Support for out-of-distribution detection with one class SVMs

One use case for vetiver would be monitoring whether new data that the model encounters in real world belongs to the same distribution of data seen during model training, or whether there is a covariate shift over time. I wonder if this would be a useful addition to vetiver.

We could potentially use one-class support vector machines for novelty detection, as proposed by Schölkopf et al. The idea is to define a frontier boundary surface around the training points in the p-dimensional feature space and check to see if new observations fall within or outside this frontier. Schölkopf et al suggest a single-class SVF to find the tightest hypersphere around the data.
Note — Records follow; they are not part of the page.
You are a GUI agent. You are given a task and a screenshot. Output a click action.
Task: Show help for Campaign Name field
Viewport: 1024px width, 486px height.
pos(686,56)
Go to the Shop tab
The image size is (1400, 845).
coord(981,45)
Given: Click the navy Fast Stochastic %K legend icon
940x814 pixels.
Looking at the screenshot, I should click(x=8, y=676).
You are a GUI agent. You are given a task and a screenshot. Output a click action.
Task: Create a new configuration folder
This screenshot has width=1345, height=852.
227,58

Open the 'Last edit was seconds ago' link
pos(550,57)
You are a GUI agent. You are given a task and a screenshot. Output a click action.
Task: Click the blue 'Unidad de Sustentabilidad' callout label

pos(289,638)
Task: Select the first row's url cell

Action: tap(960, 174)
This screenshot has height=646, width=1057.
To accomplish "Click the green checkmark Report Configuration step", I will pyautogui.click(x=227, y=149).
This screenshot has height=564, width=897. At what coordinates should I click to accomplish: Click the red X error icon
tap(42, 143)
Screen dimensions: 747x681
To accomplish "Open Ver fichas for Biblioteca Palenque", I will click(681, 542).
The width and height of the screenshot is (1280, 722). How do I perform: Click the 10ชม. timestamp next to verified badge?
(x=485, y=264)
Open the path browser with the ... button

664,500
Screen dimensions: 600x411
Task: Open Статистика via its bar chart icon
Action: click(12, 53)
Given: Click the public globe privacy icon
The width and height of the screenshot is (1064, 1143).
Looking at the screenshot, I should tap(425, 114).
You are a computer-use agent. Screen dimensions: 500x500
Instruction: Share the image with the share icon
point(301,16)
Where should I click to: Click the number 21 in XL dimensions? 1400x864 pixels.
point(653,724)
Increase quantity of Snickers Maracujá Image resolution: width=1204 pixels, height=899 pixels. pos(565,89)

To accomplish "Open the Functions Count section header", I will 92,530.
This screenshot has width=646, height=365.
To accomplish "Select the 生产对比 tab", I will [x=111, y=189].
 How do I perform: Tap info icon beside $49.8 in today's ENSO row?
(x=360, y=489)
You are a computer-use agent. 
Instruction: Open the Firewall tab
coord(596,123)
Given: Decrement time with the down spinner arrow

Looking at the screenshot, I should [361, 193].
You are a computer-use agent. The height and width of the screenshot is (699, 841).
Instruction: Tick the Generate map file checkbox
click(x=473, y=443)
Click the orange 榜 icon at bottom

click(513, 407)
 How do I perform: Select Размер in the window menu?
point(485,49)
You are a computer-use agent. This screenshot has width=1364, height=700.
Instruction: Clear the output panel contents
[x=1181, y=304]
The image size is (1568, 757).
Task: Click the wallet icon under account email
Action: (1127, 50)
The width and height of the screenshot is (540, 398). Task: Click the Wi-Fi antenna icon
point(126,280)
Probabilistic outputs from one-class SVMs can quantify the probability that the newly-observed data belongs to the distribution of training data.

In terms of implementation, LIBSVM provides the go-to implementation of one-class SVMs, and since version 3.31 (Feb. 2023) supports probabilistic outputs for one-class SVMs.

For vetiver-python, we could potentially use libsvm-official, which supports one-class probabilistic outputs. There is also sklearn.svm.OneClassSVM which seems to be a separate implementation inspired by libsvm, but I am not sure if it supports probabilistic outcomes.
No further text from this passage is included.